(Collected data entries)
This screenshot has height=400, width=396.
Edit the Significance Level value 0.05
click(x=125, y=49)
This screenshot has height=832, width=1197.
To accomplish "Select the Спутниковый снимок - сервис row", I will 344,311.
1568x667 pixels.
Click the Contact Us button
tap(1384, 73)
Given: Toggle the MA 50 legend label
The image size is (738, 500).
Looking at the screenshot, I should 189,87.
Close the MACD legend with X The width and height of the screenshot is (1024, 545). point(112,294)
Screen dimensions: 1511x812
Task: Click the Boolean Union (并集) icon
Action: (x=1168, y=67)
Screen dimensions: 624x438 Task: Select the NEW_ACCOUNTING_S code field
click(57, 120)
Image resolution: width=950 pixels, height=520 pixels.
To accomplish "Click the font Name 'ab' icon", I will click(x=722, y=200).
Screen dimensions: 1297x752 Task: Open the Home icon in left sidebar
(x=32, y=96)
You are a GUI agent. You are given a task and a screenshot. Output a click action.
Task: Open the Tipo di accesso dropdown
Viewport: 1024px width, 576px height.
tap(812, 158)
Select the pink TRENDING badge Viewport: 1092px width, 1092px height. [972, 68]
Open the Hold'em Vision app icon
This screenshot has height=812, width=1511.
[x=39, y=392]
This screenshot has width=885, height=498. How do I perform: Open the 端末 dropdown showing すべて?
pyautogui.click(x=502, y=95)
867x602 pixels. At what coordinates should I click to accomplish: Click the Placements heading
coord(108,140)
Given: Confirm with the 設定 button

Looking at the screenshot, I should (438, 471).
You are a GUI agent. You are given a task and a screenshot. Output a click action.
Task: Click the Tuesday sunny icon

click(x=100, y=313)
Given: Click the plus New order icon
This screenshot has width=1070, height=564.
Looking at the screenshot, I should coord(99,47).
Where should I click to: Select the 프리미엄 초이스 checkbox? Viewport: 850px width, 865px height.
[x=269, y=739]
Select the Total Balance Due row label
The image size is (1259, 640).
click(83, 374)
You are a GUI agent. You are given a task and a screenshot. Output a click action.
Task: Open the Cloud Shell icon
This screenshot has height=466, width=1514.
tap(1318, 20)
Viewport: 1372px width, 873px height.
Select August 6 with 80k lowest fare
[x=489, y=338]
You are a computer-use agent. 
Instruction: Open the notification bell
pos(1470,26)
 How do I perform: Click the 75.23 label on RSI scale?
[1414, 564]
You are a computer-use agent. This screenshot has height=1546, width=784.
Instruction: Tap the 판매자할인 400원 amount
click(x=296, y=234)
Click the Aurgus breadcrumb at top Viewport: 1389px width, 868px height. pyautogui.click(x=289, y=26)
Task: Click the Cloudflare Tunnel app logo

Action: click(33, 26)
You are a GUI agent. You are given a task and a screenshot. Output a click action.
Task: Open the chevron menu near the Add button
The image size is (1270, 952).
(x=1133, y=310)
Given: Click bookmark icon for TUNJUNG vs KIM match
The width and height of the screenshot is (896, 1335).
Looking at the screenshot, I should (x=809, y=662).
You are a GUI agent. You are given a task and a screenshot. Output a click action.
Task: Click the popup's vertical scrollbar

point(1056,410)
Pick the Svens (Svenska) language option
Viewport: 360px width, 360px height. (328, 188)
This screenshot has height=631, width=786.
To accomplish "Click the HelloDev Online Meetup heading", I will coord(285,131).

## Prompt
An exact copy of all the records above is needed.

## Result
This screenshot has height=400, width=396.
Edit the Significance Level value 0.05
click(x=125, y=49)
This screenshot has height=832, width=1197.
To accomplish "Select the Спутниковый снимок - сервис row", I will 344,311.
1568x667 pixels.
Click the Contact Us button
tap(1384, 73)
Given: Toggle the MA 50 legend label
The image size is (738, 500).
Looking at the screenshot, I should 189,87.
Close the MACD legend with X The width and height of the screenshot is (1024, 545). point(112,294)
Screen dimensions: 1511x812
Task: Click the Boolean Union (并集) icon
Action: (x=1168, y=67)
Screen dimensions: 624x438 Task: Select the NEW_ACCOUNTING_S code field
click(57, 120)
Image resolution: width=950 pixels, height=520 pixels.
To accomplish "Click the font Name 'ab' icon", I will click(x=722, y=200).
Screen dimensions: 1297x752 Task: Open the Home icon in left sidebar
(x=32, y=96)
You are a GUI agent. You are given a task and a screenshot. Output a click action.
Task: Open the Tipo di accesso dropdown
Viewport: 1024px width, 576px height.
tap(812, 158)
Select the pink TRENDING badge Viewport: 1092px width, 1092px height. [972, 68]
Open the Hold'em Vision app icon
This screenshot has height=812, width=1511.
[x=39, y=392]
This screenshot has width=885, height=498. How do I perform: Open the 端末 dropdown showing すべて?
pyautogui.click(x=502, y=95)
867x602 pixels. At what coordinates should I click to accomplish: Click the Placements heading
coord(108,140)
Given: Confirm with the 設定 button

Looking at the screenshot, I should (438, 471).
You are a GUI agent. You are given a task and a screenshot. Output a click action.
Task: Click the Tuesday sunny icon

click(x=100, y=313)
Given: Click the plus New order icon
This screenshot has width=1070, height=564.
Looking at the screenshot, I should coord(99,47).
Where should I click to: Select the 프리미엄 초이스 checkbox? Viewport: 850px width, 865px height.
[x=269, y=739]
Select the Total Balance Due row label
The image size is (1259, 640).
click(83, 374)
You are a GUI agent. You are given a task and a screenshot. Output a click action.
Task: Open the Cloud Shell icon
This screenshot has height=466, width=1514.
tap(1318, 20)
Viewport: 1372px width, 873px height.
Select August 6 with 80k lowest fare
[x=489, y=338]
You are a computer-use agent. 
Instruction: Open the notification bell
pos(1470,26)
 How do I perform: Click the 75.23 label on RSI scale?
[1414, 564]
You are a computer-use agent. This screenshot has height=1546, width=784.
Instruction: Tap the 판매자할인 400원 amount
click(x=296, y=234)
Click the Aurgus breadcrumb at top Viewport: 1389px width, 868px height. pyautogui.click(x=289, y=26)
Task: Click the Cloudflare Tunnel app logo

Action: click(33, 26)
You are a GUI agent. You are given a task and a screenshot. Output a click action.
Task: Open the chevron menu near the Add button
The image size is (1270, 952).
(x=1133, y=310)
Given: Click bookmark icon for TUNJUNG vs KIM match
The width and height of the screenshot is (896, 1335).
Looking at the screenshot, I should (x=809, y=662).
You are a GUI agent. You are given a task and a screenshot. Output a click action.
Task: Click the popup's vertical scrollbar

point(1056,410)
Pick the Svens (Svenska) language option
Viewport: 360px width, 360px height. (328, 188)
This screenshot has height=631, width=786.
To accomplish "Click the HelloDev Online Meetup heading", I will coord(285,131).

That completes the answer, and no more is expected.